In fila tra gioia e commozione. Il lungo abbraccio della città: "In questo luogo siamo a casa"

Uno dietro l’altro da Corso Giovecca tra fedeli, turisti e semplici curiosi: "Quanti ricordi, ci rappresenta". Nel 1173 l’incisione sul fianco meridionale della Cattedrale del decreto che sancì l’autonomia di Ferrara

Riaperta la cattedrale di Ferrara, il lungo abbraccio della città: "In questo  luogo  siamo  a casa"

Riaperta la cattedrale di Ferrara, il lungo abbraccio della città: "In questo luogo siamo a casa"

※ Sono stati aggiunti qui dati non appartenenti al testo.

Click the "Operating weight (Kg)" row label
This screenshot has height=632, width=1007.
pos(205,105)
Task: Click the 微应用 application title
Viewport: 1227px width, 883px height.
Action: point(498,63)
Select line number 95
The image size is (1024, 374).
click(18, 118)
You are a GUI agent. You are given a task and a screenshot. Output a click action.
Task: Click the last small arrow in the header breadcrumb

"Un luogo per tutti e dove tutti si sentono a casa". Le parole dell’arcivescovo di Ferrara, Gian Carlo Perego, danno la misura di quanto successo ieri pomeriggio, quando scorrendo Corso Martiri della Libertà dal suo incrocio con la Giovecca, e via via avvicinandosi alla Cattedrale di San Giorgio, pronta a riaprire al culto, schivando, a uno a uno, cittadini e turisti, la folla diveniva preponderante, ma – fatto strano – non si percepiva un senso di confusione. Anzi, lo si poteva quasi definire un senso di ordine familiare e, in definitiva, di unione, di comunità. La stessa comunità che quasi novecento anni fa, nel 1173, incise ad altezza d’uomo, sul fianco meridionale della Cattedrale, il decreto che sancì l’autonomia di Ferrara. L’idea è commovente. In quel momento, gli abitanti divennero cittadini e diedero forma al loro nuovo statuto, segnandolo sulla pietra del primo simbolo della città: il Duomo, sede religiosa e politica.

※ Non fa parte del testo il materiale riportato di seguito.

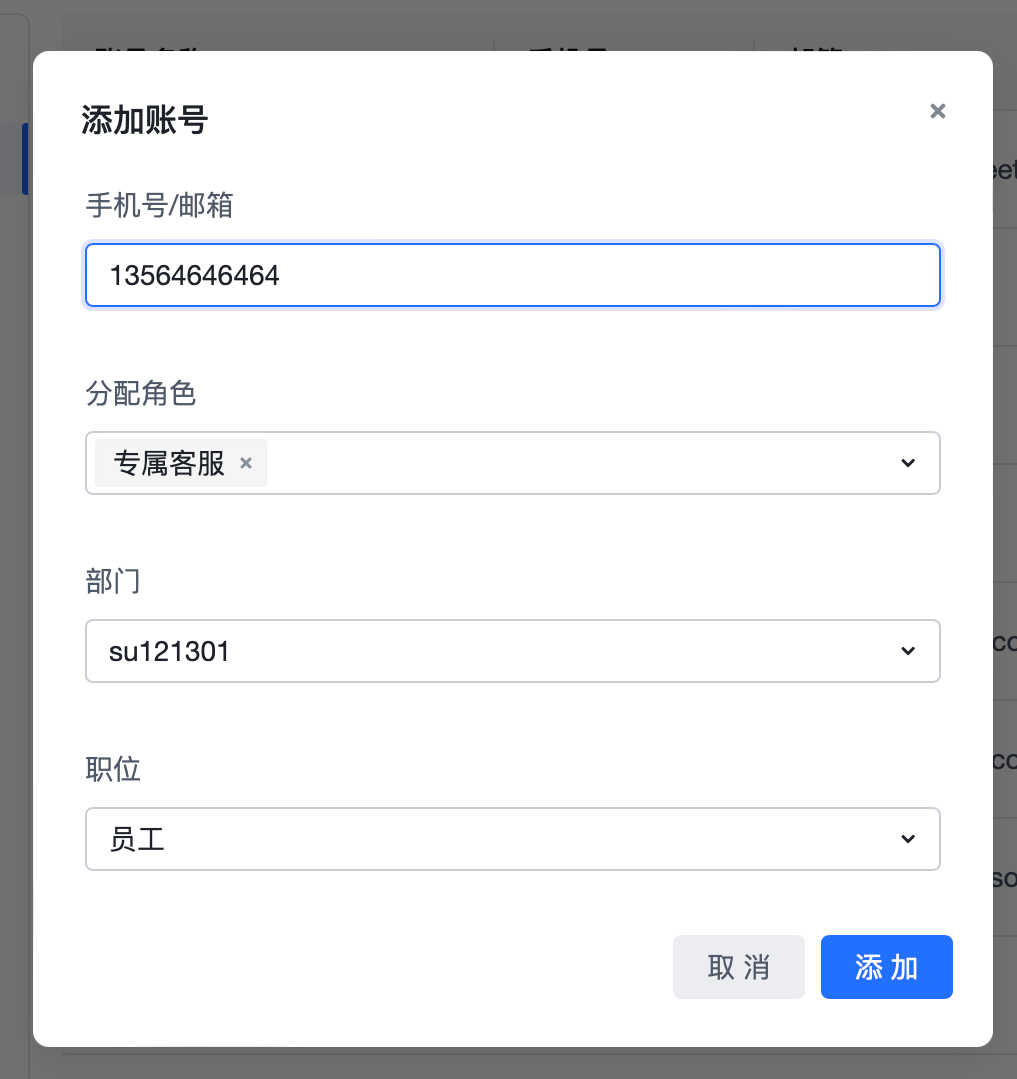The width and height of the screenshot is (1017, 1079).
Task: Click the 职位 label
Action: click(113, 769)
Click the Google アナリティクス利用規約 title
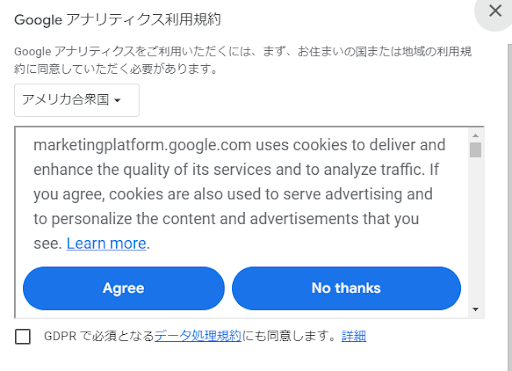This screenshot has width=512, height=371. tap(118, 20)
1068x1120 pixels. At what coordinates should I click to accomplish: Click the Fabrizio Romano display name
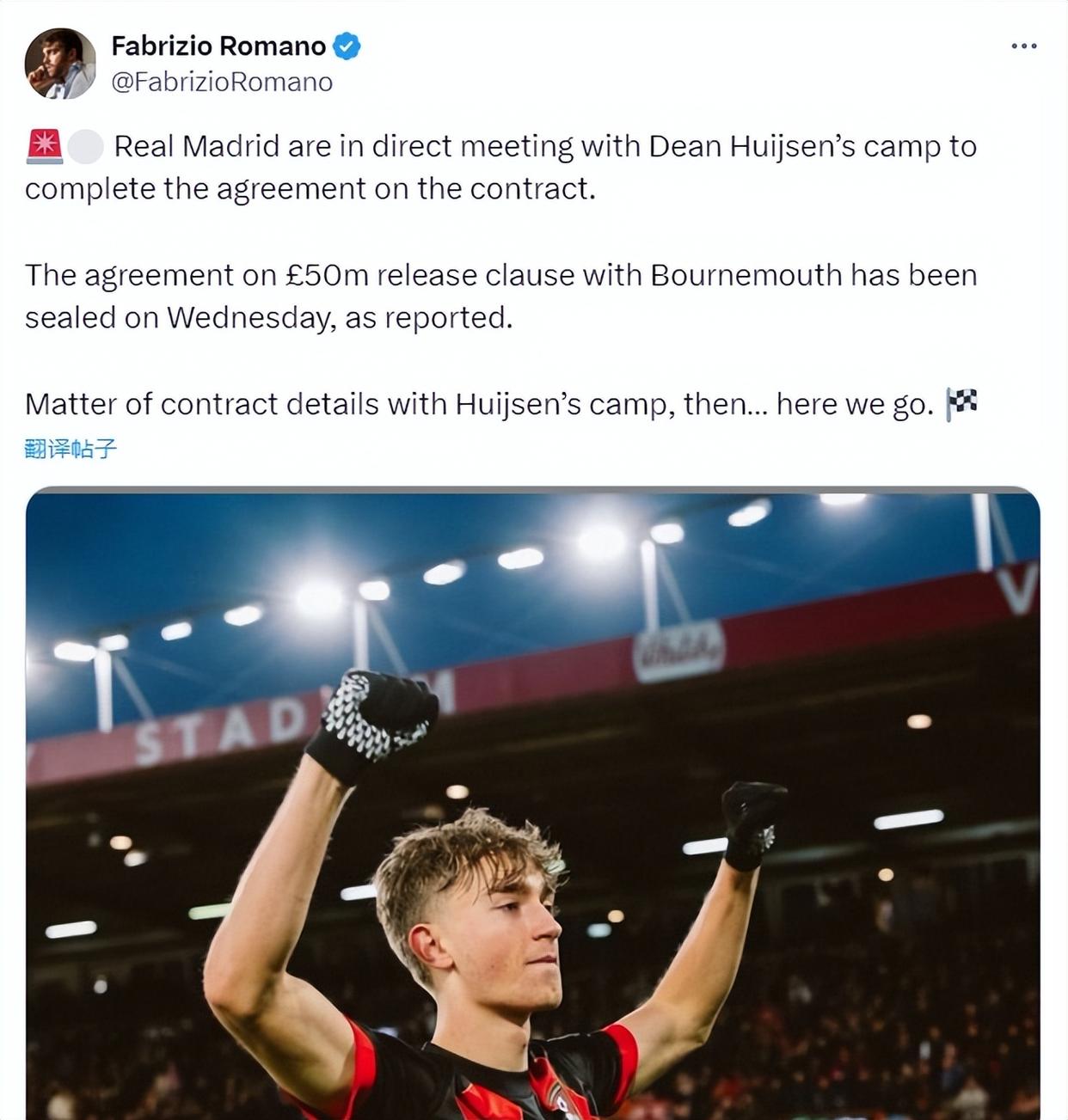(x=218, y=46)
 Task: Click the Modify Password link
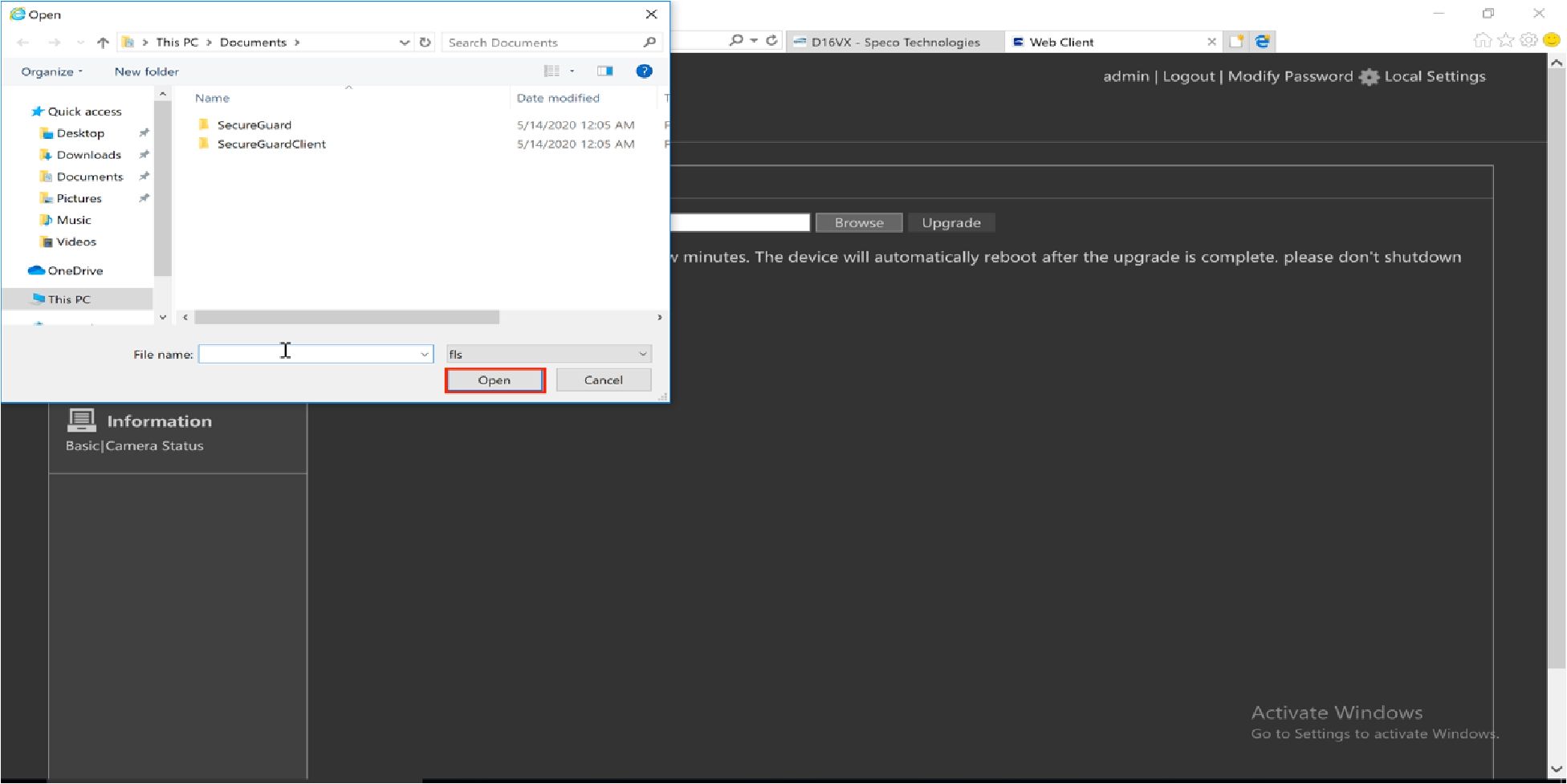point(1289,77)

Ebbene, ieri, con altrettanta commozione la cittadinanza ferrarese ha salutato la tanto desiderata riapertura dell’edificio di culto, che ha dimostrato, ancora dopo secoli, la capacità di unire mondo laico e mondo religioso, in un solo, ideale spazio di condivisione. Il fatto, poi, che l’occasione liturgica fosse legata alla Domenica delle Palme, concentrata sulla Passione di Cristo secondo il vangelo di Marco e, quindi, sui momenti che più hanno evidenziato la natura umana di Gesù e, insieme, il suo collegamento con il Padre, ha permesso un maggiore coinvolgimento da parte di una platea amplissima ed eterogenea: amministratori e autorità, in prima fila, lasciavano il posto a bambini e adulti, madri con le figlie, padri con i passeggini, mariti e mogli, giovani, turisti e anziani, che magari in coppia, sfiorandosi le mani durante la liturgia, hanno ricordato la loro infanzia, i giorni di Natale, ogni Pasqua trascorsa lì, proprio lì, all’ombra dell’abside azzurro, con le fronti rivolte al Giudizio Universale del Bastianino, assecondando la meraviglia.

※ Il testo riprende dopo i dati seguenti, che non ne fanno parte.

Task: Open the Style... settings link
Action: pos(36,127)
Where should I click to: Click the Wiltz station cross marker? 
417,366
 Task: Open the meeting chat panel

Sotto quell’abside, le voci del coro emergevano, ieri pomeriggio, sollecitando la partecipazione: così, nella Cattedrale, non importava il reale sentimento di chicchessia verso Dio, perché chiunque percepiva un’inedita empatia per le vicende terrene di Gesù, tanto che, alla fine della messa, almeno una nota si può pensare l’abbia cantata anche il più scettico dei presenti. Certo, forse non con lo stesso trasporto di chi ha percorso, in ordinata fila indiana, la navata centrale, portando in processione, dal cortile del Palazzo Arcivescovile, il crocifisso, fino a sotto l’altare del Duomo.

Dietro la croce – che per prima emergeva dalla folla e dalla luce proveniente dal portone aperto dell’edificio – giovani a volte sorridenti, a volte rossi dall’imbarazzo, non abituati a transitare sotto gli occhi di centinaia di persone, reggevano in alto (i più piccoli faticando) le palme e gli ulivi della cerimonia. Ancora dietro, i ministri istituiti, i diaconi e i sacerdoti avanzavano a passo lento, precedendo l’arrivo in chiesa dell’arcivescovo Perego, visibilmente ispirato, ma altrettanto emozionato, consapevole dell’impresa di aver dato vita, con la riapertura della Cattedrale, a "una festa per la nostra città e per i paesi del territorio che la amano e la sentono come familiare", e di aver reso così concreta l’idea che al di là delle impalcature, oltre le crepe degli intonaci, la Cattedrale di San Giorgio, scalfita dal tempo, rappresenta ancora Ferrara, dalla sua nascita fino ad oggi.